Following is the code snippet I utilized for implementing the lpips based loss function for a de-blurring model.
Except for the convolutional layer after SpatialDropout, all the weights were frozen. This refers to the lin configuration as defined by Zhang, et al. in The Unreasonable Effectiveness of Deep Features as a Perceptual Metric.
Here, I share the key insights through tests with lpips loss function.
- For my model, the loss function without the linear combination (using convolutional layer, lines 52–59) of the losses from multilayer feature maps behaved better. By including the learnable parameters, the model performance started to degrade after a few training epochs. Perhaps, this configuration of lpips loss is too strong of a regularizer.

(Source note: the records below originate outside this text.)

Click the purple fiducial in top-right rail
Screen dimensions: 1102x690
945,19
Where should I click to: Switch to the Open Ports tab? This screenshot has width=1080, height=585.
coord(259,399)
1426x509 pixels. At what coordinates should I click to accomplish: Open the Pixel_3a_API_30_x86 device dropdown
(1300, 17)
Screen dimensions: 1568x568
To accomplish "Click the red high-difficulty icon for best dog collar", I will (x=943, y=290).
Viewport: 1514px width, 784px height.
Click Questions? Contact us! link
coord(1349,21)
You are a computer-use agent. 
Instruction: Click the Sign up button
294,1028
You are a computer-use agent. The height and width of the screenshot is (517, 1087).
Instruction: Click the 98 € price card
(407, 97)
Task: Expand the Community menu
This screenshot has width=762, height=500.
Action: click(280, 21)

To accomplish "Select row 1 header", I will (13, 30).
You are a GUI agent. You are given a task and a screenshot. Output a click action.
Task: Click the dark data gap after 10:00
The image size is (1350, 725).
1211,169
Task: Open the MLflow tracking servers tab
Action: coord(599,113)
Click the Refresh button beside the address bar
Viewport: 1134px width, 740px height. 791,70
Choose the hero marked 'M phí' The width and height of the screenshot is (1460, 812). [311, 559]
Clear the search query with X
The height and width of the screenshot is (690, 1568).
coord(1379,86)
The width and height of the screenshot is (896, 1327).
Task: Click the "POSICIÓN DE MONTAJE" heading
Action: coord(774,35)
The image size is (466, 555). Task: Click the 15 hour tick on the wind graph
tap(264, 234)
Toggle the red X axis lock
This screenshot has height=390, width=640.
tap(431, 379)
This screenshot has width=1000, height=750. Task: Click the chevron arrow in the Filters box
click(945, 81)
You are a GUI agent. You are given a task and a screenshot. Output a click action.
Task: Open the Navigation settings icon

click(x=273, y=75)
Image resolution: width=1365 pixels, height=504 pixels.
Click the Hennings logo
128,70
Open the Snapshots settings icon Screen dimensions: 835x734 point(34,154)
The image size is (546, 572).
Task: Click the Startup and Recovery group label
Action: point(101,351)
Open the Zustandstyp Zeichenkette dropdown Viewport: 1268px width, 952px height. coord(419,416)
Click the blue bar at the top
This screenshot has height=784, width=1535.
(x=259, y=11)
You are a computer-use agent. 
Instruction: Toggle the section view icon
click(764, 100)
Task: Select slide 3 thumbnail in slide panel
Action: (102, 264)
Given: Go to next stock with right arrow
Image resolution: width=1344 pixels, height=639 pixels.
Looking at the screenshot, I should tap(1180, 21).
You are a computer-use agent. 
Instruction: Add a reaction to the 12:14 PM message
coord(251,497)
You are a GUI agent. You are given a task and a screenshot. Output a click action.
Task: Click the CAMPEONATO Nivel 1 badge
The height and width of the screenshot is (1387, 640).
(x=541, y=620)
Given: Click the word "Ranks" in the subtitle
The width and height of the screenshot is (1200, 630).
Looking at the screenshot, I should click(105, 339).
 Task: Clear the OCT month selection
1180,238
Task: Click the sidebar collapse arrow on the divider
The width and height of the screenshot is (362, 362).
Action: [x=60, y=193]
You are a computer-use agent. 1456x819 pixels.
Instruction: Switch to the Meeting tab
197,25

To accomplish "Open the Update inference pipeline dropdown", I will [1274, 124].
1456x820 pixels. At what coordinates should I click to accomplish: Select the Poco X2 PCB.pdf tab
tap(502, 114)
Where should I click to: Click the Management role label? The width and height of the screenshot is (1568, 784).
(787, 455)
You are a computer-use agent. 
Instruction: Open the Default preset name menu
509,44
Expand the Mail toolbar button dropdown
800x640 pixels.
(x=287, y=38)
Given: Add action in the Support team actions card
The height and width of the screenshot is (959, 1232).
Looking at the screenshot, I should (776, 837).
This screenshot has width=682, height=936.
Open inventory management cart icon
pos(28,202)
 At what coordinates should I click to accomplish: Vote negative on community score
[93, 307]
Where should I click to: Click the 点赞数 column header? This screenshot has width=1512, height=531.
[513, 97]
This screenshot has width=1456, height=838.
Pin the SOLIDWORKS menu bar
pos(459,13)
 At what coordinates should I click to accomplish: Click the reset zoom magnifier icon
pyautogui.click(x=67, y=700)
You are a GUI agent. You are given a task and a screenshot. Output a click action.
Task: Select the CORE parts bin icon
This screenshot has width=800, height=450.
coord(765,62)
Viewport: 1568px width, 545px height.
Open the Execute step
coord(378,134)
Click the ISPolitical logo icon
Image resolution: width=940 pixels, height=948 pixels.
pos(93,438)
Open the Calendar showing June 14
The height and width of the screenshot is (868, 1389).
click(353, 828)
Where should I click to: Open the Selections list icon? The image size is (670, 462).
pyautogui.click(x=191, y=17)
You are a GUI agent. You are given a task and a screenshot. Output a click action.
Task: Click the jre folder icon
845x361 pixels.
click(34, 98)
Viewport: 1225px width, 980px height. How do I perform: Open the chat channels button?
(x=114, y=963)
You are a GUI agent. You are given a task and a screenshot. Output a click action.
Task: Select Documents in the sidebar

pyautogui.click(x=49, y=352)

- Trying different kernel initializers (he_normal versus ones) for the convolutional layer did not make much difference on the model training.
- Depending on the task at hand, applying tensor normalization before convolution proved/not-proved helpful.
- Without the Conv2D layer, higher loss weight (0.06 versus 0.006) resulted in a slightly lower peak validation dataset performance.
- Using latent features from single layer (block_group4) was better than using multilayer latent features. Using single layer features is same as Perceptual Losses for Real-Time Style Transfer and Super-Resolution by Johnson et al.
Note: Regarding 4 & 5, I used MSE to judge the model performance on validation dataset which as per Zhang, et al. does not relate well with human perception. Hence, it is possible that using multilayer features with higher loss weight might indeed be a better training signal. So, if you have a way to bring in the human judgment, you might wanna try that.
While using MSE metric to judge the model performance, lpips loss function might not provide much advantage than vanilla perceptual loss over the final feature vectors.